--- Dataset records Enclosed Below ---

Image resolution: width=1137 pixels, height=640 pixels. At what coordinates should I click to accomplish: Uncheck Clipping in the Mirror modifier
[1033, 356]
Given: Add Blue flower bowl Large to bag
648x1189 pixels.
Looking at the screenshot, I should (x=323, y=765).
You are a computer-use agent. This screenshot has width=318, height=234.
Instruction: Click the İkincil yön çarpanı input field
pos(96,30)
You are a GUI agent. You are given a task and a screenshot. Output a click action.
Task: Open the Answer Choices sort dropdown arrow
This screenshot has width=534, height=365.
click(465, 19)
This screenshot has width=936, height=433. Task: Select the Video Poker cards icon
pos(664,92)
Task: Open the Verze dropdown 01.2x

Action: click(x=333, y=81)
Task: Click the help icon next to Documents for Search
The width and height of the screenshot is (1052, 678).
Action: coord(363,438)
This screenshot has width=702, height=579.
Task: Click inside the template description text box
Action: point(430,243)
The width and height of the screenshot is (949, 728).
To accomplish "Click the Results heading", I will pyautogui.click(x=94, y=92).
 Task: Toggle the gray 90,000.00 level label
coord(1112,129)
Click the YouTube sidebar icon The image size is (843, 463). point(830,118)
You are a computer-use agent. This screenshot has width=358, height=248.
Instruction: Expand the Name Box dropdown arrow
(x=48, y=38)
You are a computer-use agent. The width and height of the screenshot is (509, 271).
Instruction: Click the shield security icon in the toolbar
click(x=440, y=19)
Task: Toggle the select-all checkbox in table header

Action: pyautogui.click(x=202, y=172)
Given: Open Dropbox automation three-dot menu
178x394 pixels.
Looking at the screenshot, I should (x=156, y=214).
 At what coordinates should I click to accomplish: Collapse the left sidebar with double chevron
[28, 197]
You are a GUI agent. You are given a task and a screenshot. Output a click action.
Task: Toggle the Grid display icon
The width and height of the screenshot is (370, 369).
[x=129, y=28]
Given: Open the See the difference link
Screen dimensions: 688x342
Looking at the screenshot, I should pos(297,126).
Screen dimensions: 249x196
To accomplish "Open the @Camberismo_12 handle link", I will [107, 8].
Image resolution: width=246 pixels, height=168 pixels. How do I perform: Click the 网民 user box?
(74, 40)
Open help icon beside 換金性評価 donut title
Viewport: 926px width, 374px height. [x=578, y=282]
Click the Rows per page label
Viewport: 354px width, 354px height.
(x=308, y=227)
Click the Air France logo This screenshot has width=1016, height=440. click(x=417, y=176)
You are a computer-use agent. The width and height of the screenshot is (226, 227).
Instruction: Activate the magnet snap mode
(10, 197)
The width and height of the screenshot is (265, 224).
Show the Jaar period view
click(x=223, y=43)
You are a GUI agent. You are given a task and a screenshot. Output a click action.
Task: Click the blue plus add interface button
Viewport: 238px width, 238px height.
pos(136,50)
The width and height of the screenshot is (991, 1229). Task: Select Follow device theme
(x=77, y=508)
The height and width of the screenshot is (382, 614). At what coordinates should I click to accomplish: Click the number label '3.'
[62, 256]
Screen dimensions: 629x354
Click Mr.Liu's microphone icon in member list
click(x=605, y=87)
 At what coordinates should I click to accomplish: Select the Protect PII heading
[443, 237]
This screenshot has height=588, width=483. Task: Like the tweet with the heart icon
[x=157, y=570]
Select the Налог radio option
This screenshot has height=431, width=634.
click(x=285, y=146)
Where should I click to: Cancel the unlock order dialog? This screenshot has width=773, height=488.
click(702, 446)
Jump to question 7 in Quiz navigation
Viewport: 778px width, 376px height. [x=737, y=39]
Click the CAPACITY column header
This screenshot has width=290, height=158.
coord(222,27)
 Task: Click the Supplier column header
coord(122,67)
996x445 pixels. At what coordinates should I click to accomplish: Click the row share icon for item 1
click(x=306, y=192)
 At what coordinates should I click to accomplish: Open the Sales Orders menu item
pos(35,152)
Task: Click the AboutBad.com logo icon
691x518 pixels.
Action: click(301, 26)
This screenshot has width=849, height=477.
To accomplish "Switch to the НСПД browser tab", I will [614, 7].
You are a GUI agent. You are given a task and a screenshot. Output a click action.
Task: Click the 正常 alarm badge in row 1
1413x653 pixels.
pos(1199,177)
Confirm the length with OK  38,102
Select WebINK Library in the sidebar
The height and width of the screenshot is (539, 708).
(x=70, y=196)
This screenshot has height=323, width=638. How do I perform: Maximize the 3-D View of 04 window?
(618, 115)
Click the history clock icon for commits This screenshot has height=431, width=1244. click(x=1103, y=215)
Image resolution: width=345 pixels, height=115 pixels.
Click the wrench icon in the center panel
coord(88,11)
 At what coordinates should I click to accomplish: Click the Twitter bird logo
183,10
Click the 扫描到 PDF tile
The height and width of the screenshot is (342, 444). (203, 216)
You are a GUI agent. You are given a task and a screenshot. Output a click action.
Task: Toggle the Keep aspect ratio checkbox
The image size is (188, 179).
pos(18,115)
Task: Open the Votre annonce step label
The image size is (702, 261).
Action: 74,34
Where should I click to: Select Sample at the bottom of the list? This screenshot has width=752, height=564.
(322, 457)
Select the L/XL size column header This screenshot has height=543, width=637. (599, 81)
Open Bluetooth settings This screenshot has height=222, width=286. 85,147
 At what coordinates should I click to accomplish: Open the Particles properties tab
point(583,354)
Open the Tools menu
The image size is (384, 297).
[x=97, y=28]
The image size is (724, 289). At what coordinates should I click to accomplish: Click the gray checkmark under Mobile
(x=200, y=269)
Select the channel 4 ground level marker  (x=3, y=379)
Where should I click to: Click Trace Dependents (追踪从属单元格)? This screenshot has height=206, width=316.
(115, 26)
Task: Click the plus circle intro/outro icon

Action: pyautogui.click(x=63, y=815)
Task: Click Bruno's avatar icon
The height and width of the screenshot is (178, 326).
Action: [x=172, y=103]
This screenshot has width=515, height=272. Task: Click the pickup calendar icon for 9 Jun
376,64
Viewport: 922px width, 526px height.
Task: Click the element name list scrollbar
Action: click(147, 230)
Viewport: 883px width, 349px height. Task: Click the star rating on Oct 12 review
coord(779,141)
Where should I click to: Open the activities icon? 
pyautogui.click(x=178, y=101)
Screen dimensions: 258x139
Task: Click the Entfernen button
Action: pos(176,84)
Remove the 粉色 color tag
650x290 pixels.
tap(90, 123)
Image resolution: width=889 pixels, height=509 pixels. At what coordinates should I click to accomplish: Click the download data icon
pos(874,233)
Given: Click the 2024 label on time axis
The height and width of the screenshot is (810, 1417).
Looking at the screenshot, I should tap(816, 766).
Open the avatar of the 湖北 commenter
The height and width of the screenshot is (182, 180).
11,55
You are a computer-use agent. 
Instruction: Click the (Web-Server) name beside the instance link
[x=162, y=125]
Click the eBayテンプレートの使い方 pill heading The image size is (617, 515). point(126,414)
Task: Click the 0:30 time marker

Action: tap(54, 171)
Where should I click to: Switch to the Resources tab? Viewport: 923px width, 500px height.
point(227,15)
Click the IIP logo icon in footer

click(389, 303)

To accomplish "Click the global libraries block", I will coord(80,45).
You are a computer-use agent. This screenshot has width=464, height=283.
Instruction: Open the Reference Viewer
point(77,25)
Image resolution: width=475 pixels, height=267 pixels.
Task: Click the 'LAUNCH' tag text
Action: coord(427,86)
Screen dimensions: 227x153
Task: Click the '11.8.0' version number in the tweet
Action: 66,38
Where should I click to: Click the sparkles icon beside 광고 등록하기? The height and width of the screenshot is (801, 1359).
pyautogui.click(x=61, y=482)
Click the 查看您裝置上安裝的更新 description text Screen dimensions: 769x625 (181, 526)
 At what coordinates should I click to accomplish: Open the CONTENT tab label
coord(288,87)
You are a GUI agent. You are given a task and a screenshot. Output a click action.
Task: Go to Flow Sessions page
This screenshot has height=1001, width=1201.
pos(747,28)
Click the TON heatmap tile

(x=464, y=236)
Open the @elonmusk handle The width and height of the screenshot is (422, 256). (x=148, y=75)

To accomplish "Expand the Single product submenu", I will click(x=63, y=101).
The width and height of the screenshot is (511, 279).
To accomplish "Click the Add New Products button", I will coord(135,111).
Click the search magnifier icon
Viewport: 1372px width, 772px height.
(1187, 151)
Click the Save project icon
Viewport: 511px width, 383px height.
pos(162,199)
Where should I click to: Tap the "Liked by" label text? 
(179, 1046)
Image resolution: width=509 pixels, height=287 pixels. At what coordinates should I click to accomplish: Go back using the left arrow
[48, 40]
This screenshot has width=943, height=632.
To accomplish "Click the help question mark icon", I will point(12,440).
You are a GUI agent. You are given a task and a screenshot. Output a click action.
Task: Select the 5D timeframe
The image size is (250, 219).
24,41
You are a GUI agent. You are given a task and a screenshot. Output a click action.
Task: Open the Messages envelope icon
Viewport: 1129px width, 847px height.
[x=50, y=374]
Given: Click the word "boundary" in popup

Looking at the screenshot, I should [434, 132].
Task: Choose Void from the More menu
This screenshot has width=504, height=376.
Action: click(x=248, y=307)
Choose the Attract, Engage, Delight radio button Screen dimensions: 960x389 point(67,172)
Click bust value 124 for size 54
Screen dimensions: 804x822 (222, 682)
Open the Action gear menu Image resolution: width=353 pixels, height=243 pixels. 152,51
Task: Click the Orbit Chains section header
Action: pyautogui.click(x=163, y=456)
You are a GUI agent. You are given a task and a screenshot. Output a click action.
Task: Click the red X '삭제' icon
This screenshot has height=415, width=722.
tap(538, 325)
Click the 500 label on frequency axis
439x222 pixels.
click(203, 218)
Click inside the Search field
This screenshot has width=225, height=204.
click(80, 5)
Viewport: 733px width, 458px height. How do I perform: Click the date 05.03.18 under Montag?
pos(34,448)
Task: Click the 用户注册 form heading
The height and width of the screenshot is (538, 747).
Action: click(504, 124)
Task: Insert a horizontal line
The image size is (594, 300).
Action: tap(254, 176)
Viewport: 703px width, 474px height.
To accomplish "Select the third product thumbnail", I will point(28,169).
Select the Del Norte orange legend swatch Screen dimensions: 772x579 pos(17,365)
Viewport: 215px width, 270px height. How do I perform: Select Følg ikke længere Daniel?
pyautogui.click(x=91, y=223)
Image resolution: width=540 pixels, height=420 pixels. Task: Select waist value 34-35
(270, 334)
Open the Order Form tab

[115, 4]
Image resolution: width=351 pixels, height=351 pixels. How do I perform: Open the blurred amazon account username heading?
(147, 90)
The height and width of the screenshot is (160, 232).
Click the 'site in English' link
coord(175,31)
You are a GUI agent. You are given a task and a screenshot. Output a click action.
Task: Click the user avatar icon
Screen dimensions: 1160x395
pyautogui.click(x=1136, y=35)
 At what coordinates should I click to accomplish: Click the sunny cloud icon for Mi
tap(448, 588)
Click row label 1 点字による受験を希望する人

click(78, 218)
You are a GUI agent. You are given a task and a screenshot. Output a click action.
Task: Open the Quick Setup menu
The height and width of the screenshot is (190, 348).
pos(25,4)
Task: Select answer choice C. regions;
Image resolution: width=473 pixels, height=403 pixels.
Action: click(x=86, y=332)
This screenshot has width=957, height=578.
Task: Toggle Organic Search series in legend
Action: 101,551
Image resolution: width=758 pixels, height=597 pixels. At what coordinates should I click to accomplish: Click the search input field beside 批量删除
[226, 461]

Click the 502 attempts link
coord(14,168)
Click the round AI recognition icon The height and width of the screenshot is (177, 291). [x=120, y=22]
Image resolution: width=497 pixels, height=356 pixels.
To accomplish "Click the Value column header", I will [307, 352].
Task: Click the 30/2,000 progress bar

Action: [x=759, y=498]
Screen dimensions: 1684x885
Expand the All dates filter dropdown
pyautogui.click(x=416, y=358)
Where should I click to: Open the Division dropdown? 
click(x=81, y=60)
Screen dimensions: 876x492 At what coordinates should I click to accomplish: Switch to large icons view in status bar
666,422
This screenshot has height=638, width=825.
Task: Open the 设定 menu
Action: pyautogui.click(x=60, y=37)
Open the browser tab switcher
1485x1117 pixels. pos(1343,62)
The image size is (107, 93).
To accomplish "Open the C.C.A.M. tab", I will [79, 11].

--- End of Enclosed Dataset records ---

### What to work on
For each line above that holds the string "handle", provide a copy of that line.

### Written solution
To accomplish "Open the @Camberismo_12 handle link", I will [107, 8].
Open the @elonmusk handle The width and height of the screenshot is (422, 256). (x=148, y=75)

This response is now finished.